18 Şubat 2011 Cuma

İkilem

  İnsan yirmialtı yaşına geldiğinde hala ne zaman susacağını, ne zaman dürüst olacağını ve hala yirmialtı yaşında olması gerektiği gibi olmadığını öğrenememekte ısrarcı olabiliyor. Ve bunu öğrenemediği, susamadığı, yalancı olamadığı her an birilerini kırıyor olabiliyor..

  Sana/size yalanlar söyleyemediğim için kırıldığınızda kırılıyorum.

  Keşke sizde size yalanlar söyleyenlere kırılsanız diye çokça içerliyorum.

  Yalan dünyanın, yalan insanları olmayı, çoğu mutlu yalanı, çoğu mutsuz gerçeğe yeğlemeyi seviyorsunuz biliyorum.

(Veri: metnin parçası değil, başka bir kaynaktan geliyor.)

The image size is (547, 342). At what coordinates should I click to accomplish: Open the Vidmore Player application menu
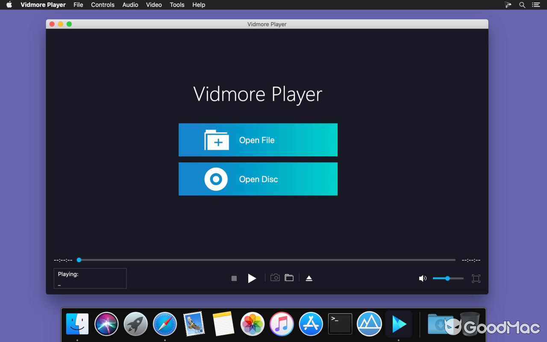coord(43,5)
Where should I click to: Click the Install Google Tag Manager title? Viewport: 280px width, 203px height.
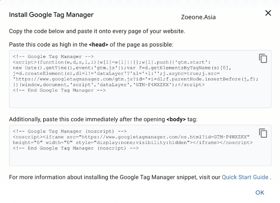click(51, 15)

  Sizi yalan rüyalardan, gerçek mutsuzluğa uyandırdım diye bana kızıyor, güceniyor, darılıyorsunuz ya
o zaman anlıyorum ki uyandırmaya değer değilmişsiniz.

  Pişman olmuş insan, birileri tarafından kırılmış, üzülmüş ya da terk edilmiş insandan çok daha acınası durumda oluyor çoğu zaman. Çünkü pişman kişi içinde bulunduğu durumun tek sorumlusu oluyor ve hep diyor ki keşke yapmasaydım/yapsaydım. Suçlayabilecek hiç kimse yok, tek suçlu sensin ve suçlu olmamak için çok geç..

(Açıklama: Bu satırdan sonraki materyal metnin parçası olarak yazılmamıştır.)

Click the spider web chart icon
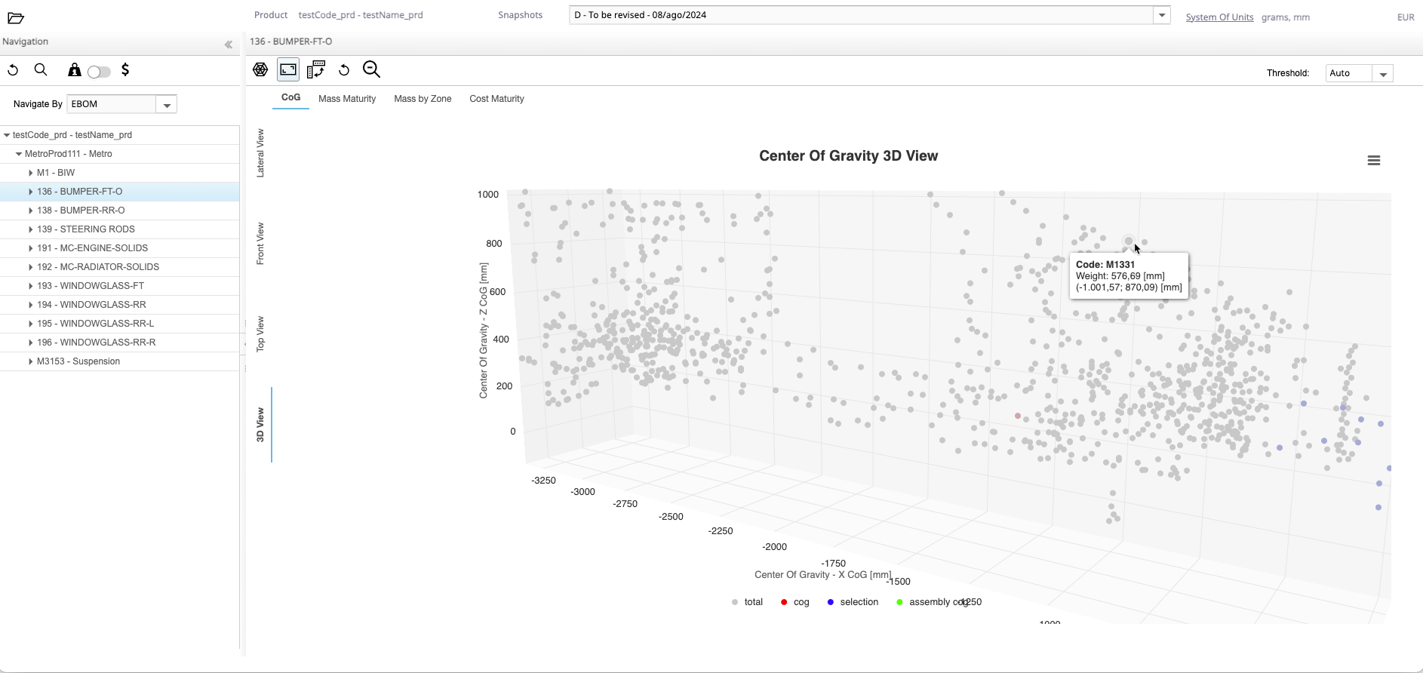 coord(260,69)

  Ve ben pişmanım sizi doğrulara layık gördüğüm için..

Hiç yorum yok:

Yorum Gönder

Sence?

Derdi kendi ile olana derviş, Sevdiği ile olana mecnun diyorlar. Derdi varoluşsal olana ne dendiğini bilmiyorlar. Anlıyorum ki derdi derin o...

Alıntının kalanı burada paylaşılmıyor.